光触媒には、大きく分解作用と親水作用の2つの働きがあり、主に前者を利用したのが、抗菌タイルや脱臭剤など。後者を利用したのが、ガラスのくもり止めなどだ。また、今月下旬には日本製紙クレシアから光触媒の技術を使ったティッシュ「クレシア ファブリー」が発売される。箱に酸化チタンを配合した紙を使っていて、これを部屋に置いておくだけで、シックハウス症候群の原因といわれるホルムアルデヒドを除去し、汗のにおいのもとになるアセトアルデヒドを分解するのだという。

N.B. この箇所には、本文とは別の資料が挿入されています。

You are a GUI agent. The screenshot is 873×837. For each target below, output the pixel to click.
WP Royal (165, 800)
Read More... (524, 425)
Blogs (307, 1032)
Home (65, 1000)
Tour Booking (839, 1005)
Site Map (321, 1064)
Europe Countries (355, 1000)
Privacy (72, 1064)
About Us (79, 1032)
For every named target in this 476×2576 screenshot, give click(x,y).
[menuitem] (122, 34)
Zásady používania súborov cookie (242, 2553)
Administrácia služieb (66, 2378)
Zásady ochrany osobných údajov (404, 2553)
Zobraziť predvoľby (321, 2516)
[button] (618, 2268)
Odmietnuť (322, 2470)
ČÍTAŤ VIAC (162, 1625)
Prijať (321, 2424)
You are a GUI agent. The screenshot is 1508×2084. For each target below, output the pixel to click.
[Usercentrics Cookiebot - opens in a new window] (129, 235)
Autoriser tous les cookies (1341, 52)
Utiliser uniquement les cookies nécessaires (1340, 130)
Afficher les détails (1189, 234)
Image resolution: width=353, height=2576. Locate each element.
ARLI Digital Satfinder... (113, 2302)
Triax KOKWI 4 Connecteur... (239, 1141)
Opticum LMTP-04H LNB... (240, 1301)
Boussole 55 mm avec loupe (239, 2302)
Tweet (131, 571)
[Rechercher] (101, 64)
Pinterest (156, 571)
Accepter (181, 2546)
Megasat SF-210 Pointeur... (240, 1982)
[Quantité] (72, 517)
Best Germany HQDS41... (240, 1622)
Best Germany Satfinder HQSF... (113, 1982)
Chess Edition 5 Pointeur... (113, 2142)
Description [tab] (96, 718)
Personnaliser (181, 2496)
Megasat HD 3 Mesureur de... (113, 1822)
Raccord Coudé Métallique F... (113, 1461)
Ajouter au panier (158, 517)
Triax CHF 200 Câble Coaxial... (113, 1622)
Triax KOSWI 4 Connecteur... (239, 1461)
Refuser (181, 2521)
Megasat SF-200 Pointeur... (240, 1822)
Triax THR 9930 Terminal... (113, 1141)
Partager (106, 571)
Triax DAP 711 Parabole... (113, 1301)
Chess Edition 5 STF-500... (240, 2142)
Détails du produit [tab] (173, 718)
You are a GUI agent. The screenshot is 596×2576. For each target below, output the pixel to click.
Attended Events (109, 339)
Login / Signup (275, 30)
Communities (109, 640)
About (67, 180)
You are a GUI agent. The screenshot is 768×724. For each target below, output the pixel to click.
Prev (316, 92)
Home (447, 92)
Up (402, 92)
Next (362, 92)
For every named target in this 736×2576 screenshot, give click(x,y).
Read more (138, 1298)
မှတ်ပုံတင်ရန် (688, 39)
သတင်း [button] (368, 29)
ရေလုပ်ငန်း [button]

さらに取材を進めるべく、光触媒の超親水性技術の発明に世界で初めて成功したTOTOさんにお邪魔すると。

「現在“光触媒”といえば、酸化チタンという物質の光触媒反応を指します。ただ酸化チタン自体はそれほど新しいものではありません。以前から白い絵の具など塗料や食品・化粧品の着色料として使われてきました。古いガードレールって触ると手が白くなったりしますよね。あれも、酸化チタン光触媒の作用のひとつなんです。あと、ホワイトチョコレートなんかにも入ってますよ」(TOTO広報部・松原さん)

えっ、そうなの!? 知らないうちに僕らは光触媒を食べてたってわけだ。でも、驚くのはまだ早い。

「いま弊社では光触媒を利用した新しいガン治療法の研究をしています。光(紫外線)を照射することで有機物を分解させるのが光触媒。だったら、その作用でガン細胞も死滅させられるかもと考えたのです」(同)

まだまだ実用化には時間がかかるが、確かにガン細胞を減らせるという。恐るべし、光触媒!